From the Circuit Court of the City of St. Louis; Civil Appeal; Judge Thomas M. O'Shea.
Before Simon, P.j., Stephan, Karohl, JJ.
The opinion of the court was delivered by: Karohl
Appellant, Deanna K. Comia, appeals from a probate court order which ruled that under § 474.260 she "has a legally protectable and possible coexistent interest with the surviving spouse of the decedent in the family allowance," the extent of which is to be determined at a future hearing.
Joseph Comia died testate on June 1, 1981, one month prior to Deanna's eighteenth birthday. The will, which was made prior to his second marriage, left everything to his daughter, Deanna. His widow, Florence, filed an election to take against the will, § 474.160, applied for exempt property, § 474.250, an allowance for one year's support, § 474.260 and an allowance for homestead, § 474.290. Deanna also applied for exempt property and the statutory allowances.
The probate court found that Florence had an absolute right to the exempt property and homestead allowance, awarded the same to her and denied Deanna's application. The court found, however, that Deanna may be entitled to an allowance of support as provided in § 474.260 but it would be limited to the period from her father's death until she "came of age," § 474.300. Relying on the definition of "minor" found in § 475.010(4) the court determined that Deanna would "come of age" on her eighteenth birthday. The order also provided that the determination of the exempt property, homestead and support allowances for the spouse and the extent of support for Deanna, if any, would be determined at a hearing to be set on application of the parties. Prior to such hearing Deanna filed this appeal contending that she should be eligible for a full year's support as the definition of "minor" in § 475.010(4) does not apply to applications for family allowance under § 474.260.
We dismiss the appeal as premature. The right to appeal is statutory. State ex rel. Travelers Indemnity Co. v. Swink, 440 S.W.2d 152, 155 (Mo. App. 1969). Appeals from the probate court to the appellate court are governed by § 472.160 and specifically, as applied to this case, §§ 472.160(4) and (14) RSMo Supp. 1982. Section 472.160 provides that as to any specific proceeding all issues must be fully adjudicated, or the order is not appealable. In re Estate of Erwin, 611 S.W.2d 564, 567 (Mo. App. 1981); In re Estate of Ritter, 510 S.W.2d 188, 189 (Mo. App. 1974).
The probate order at issue is not a final adjudication of Deanna's application for support. The order indicates that the probate court is inclined to limit Deanna's support to one month based upon the definition of minor contained in Chapter 475 -Guardianship. However, the amount of the award has not yet been determined. The amount will be determined at a future hearing. Without the hearing the issue has not been fully adjudicated. See Bennett v. Wood, 239 S.W.2d 325, 327-28 (Mo. 1951); In re Smith, 331 S.W.2d 169, 171 (Mo. App. 1960).

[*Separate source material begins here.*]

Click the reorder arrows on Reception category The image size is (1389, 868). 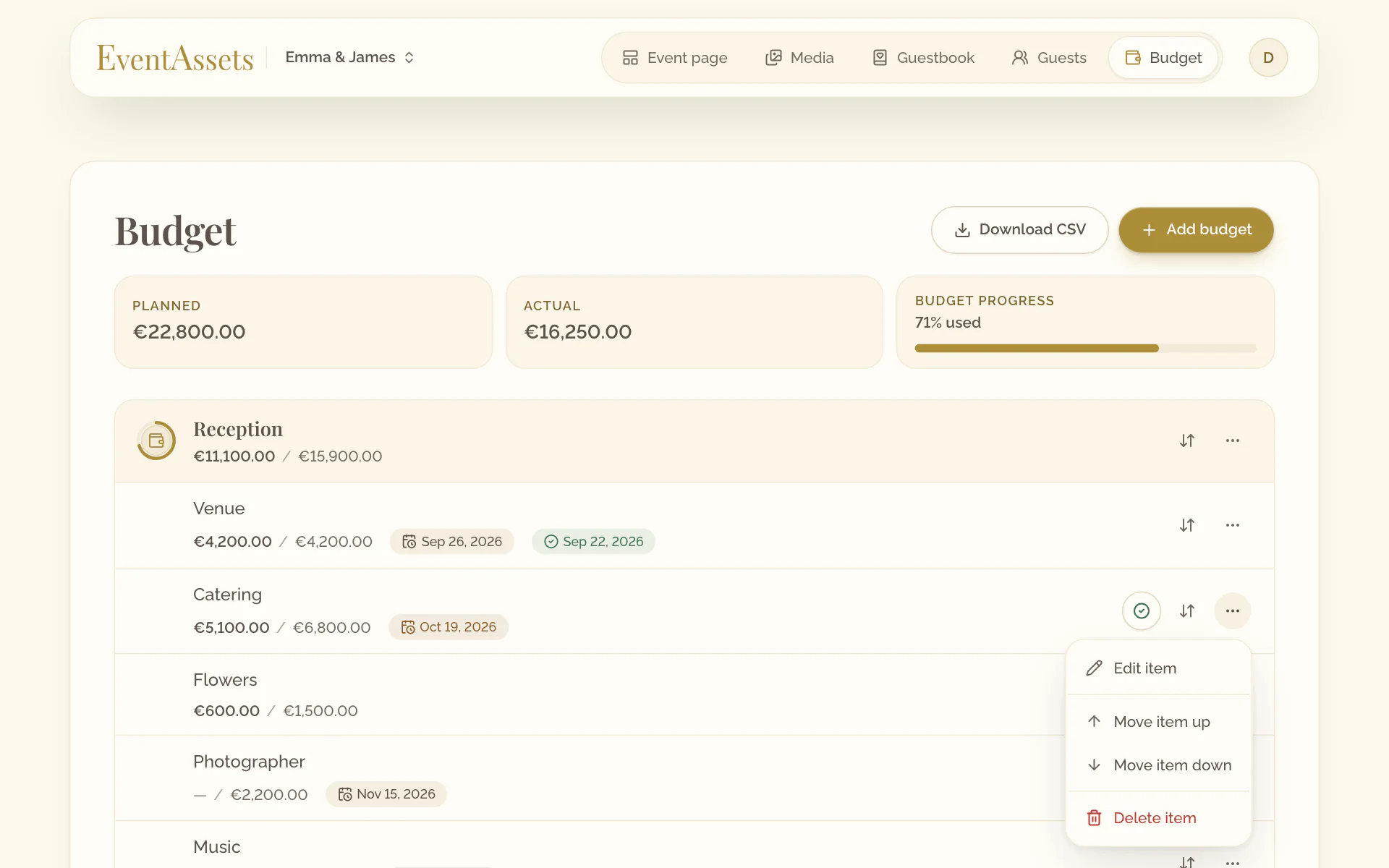tap(1187, 441)
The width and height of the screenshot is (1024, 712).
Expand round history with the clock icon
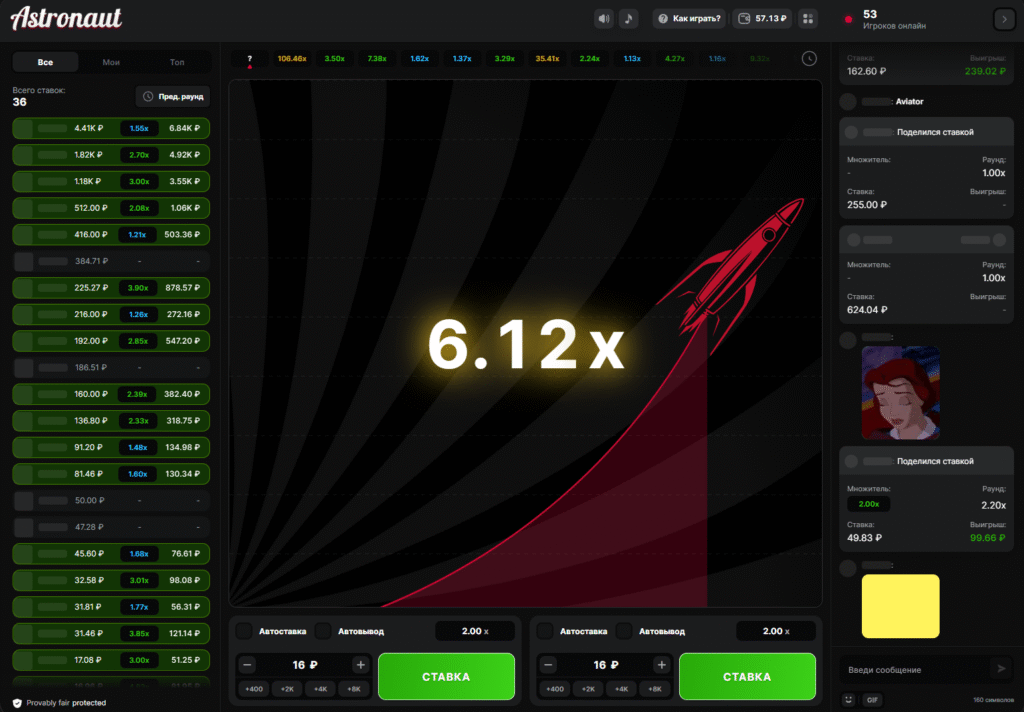coord(809,59)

Further, the court has not determined the extent of the allowance of support for the surviving spouse. Under the provisions of § 474.260, where there is a surviving spouse, the allowance of support "shall be made payable to the surviving spouse, unless the court finds that it would be just and equitable to make a division of it between the surviving spouse and the unmarried minor children." Accordingly, a determination of the allowance for the surviving spouse must be made prior to or at the same time a determination is made with respect to the unmarried minor child. It is within the discretion of the court to make the allowance payable solely to the surviving spouse. Hence, without regard to Deanna's age, the probate court may make no allowance for Deanna. Until the hearing is completed and the family allowance for the surviving spouse and for Deanna, if any, is ordered there is no final adjudication on these issues. They are not ripe for appeal.